(ECNS) -- Nearly 60 percent of rumors start on Chinese microblogging site Weibo, with subsequent spreading at a peak on Tuesdays, according to a report.
New media development in Asia is on the rise. By the end of 2014, China alone was home to more than 649 million new media users or 21.6 percent of new media users globally. However, the massive world of new media is proving to be a hatchery for rumors, especially on social media platforms such as Weibo and WeChat.
The report, called the Annual Report on Development of New Media in China (2014), was drafted by the Chinese Academy of Social Sciences, which has published annual research for the past six years.
The report includes multi-dimensional analyses of 92 typically false news articles, or rumors, from 2014 and shows that 59 percent had their beginnings on Weibo.
Next on the list was Internet media, which was responsible for spawning 32 percent of false news stories.
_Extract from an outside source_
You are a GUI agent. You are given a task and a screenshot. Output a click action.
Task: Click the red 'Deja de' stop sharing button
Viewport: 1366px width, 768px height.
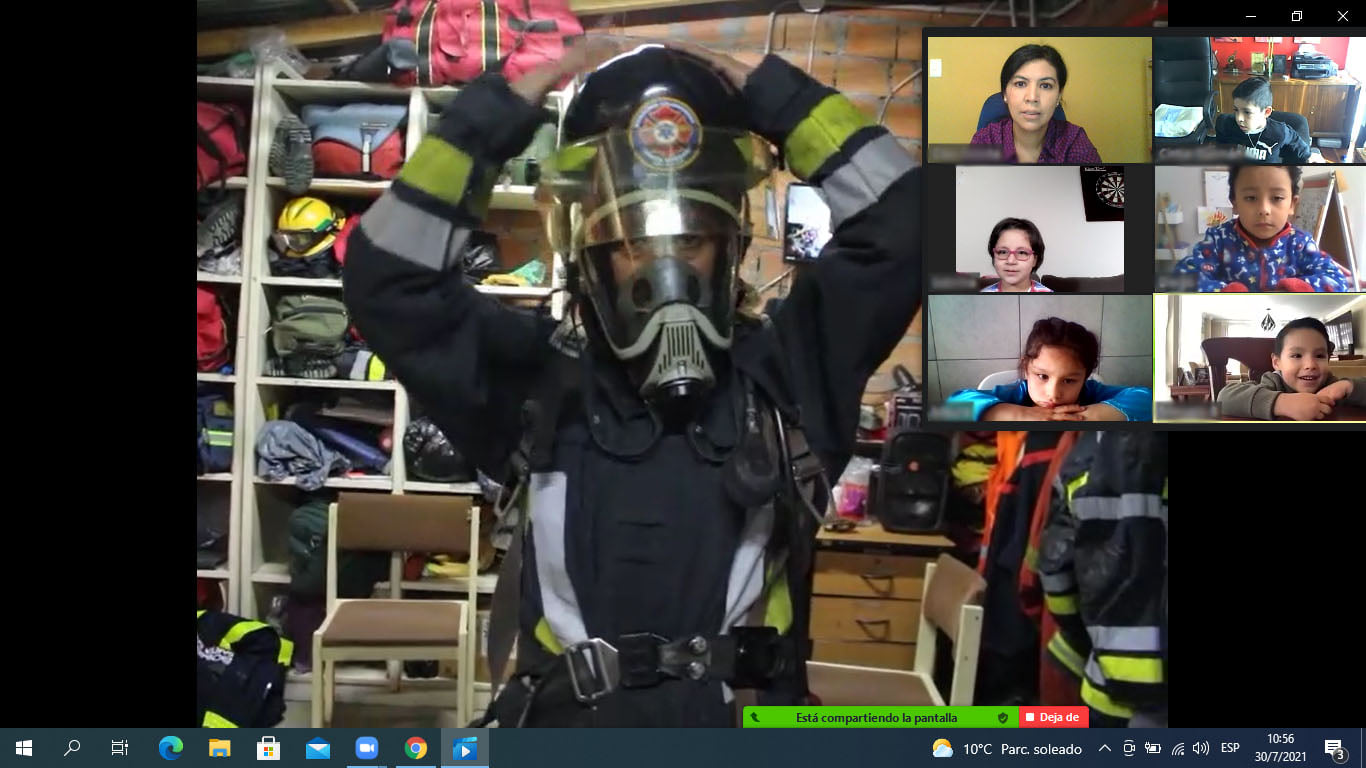1054,717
Meanwhile, seven percent of such news originate on WeChat.
Food security is the most common theme with 284 false news articles revealed in the report. Other popular topics include: personal security (278), disease-related issues (259), fitness and healthcare tips (179), anti-fraud tips (133), money (60), and child-parent relationships (52).
Online rumors peak on Tuesdays and remain active from Monday to Wednesday.
Compared to central and western China, coastal areas in the east pay more attention to online rumors. This happens because people in east China are more likely to have Internet access and more attentive to their quality of life.
As an open online platform, Weibo allows opposing information to collide and thus offers its own self-correction effect against rumors. In comparison, WeChat's online space appears more closed and is less capable of fighting off rumors on its own.